I baked my first loaf of farl yesterday. Not bad. I’m still working on baking that perfect loaf of bread, but get closer with each attempt. I’d probably get closer to perfection a lot sooner if I would stick with making one kind of bread until I got it right. Instead, I try a new type of bread each time. There are so many wonderful bread recipes. How can I choose just one?!

Farl is a hearty, dense, very simple bread, traditionally baked on the bottom of stone ovens used by village bakeries. To get that stone baked effect at home, bake the loaf on an oven stone on the bottom rack of your oven. The “stripes” on top of the loaf are created by dusting the bread with flour and slashing the top with a sharp knife.
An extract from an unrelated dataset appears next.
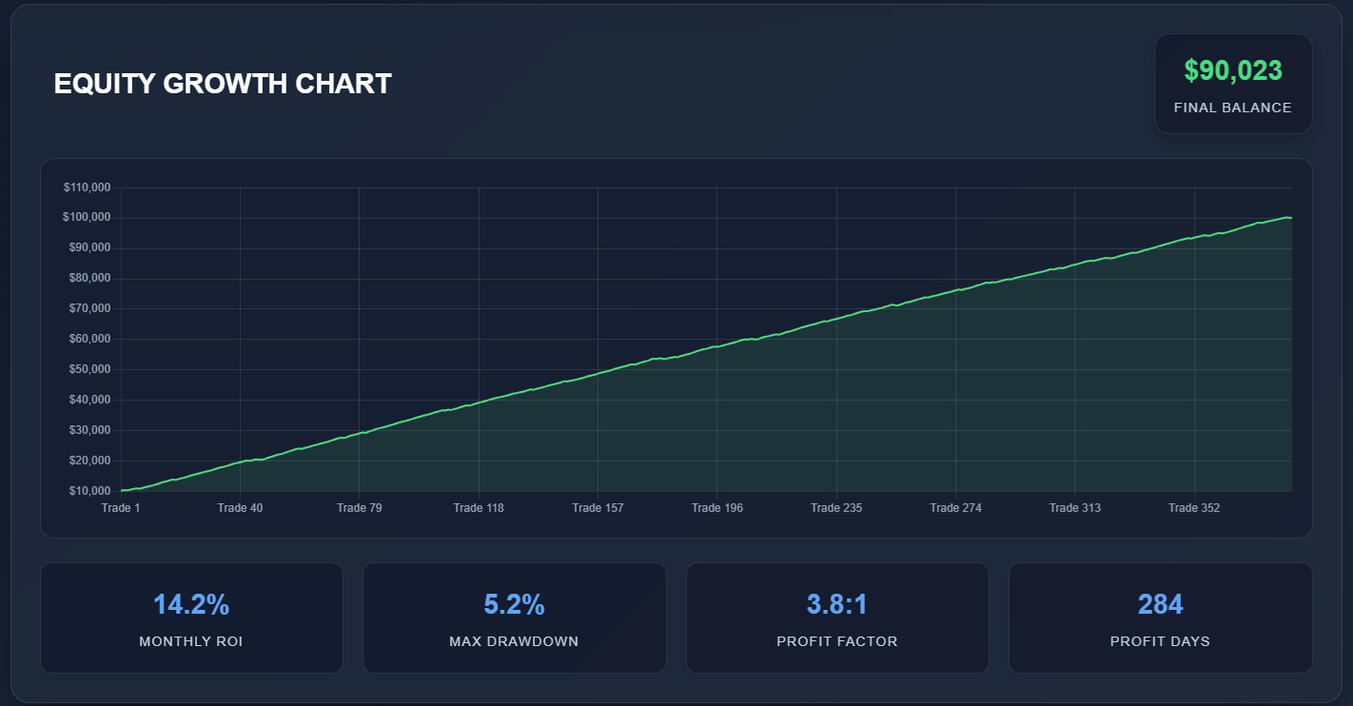Select the Trade 196 axis tick label

[x=717, y=508]
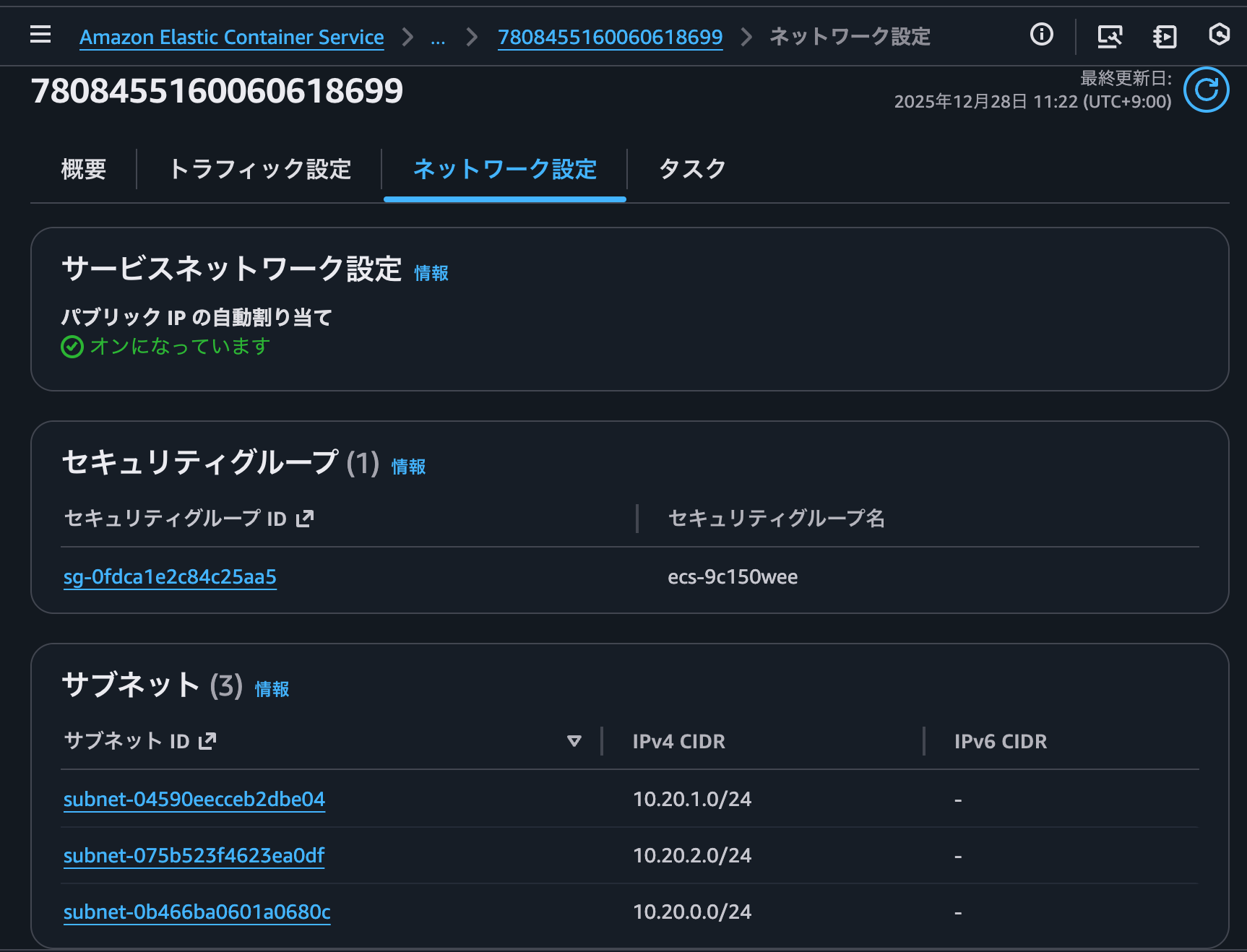Click 情報 next to サービスネットワーク設定
Screen dimensions: 1247x952
pos(430,273)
This loaf is excellent for toasting. In fact, I had a slice this morning topped with blackberry preserves. Of course, it’s also great straight out of the oven with butter.

FARL

  • Scant 4 cups white bread flour, plus extra for dusting
  • 1 tablespoon salt
  • 1 packet of yeast
  • 2/3 cup butter, softened
  • 1 ¼ cups water
  1. Put all of the ingredients into a bowl and mix for 4 minutes.
  2. Tip out onto a lightly floured counter and knead for 5 minutes, or until the dough is smooth and pliable. Let stand in an oiled bowl to rise for 1 hour.
  3. Tip the dough out onto floured counter and shape into a ball, then flatten into a circle about 2 inches/5 cm thick. Set the dough onto a parchment lined baking sheet or directly on a baking stone and let rise for 1 hour.
  4. Preheat oven to 425 degrees F/200 degrees C.
  5. Sprinkle the top of the dough with flour and, starting from the middle, make vertical slashes across the top of the dough.
  6. Bake for 30 minutes, then transfer to a wire rack to cool.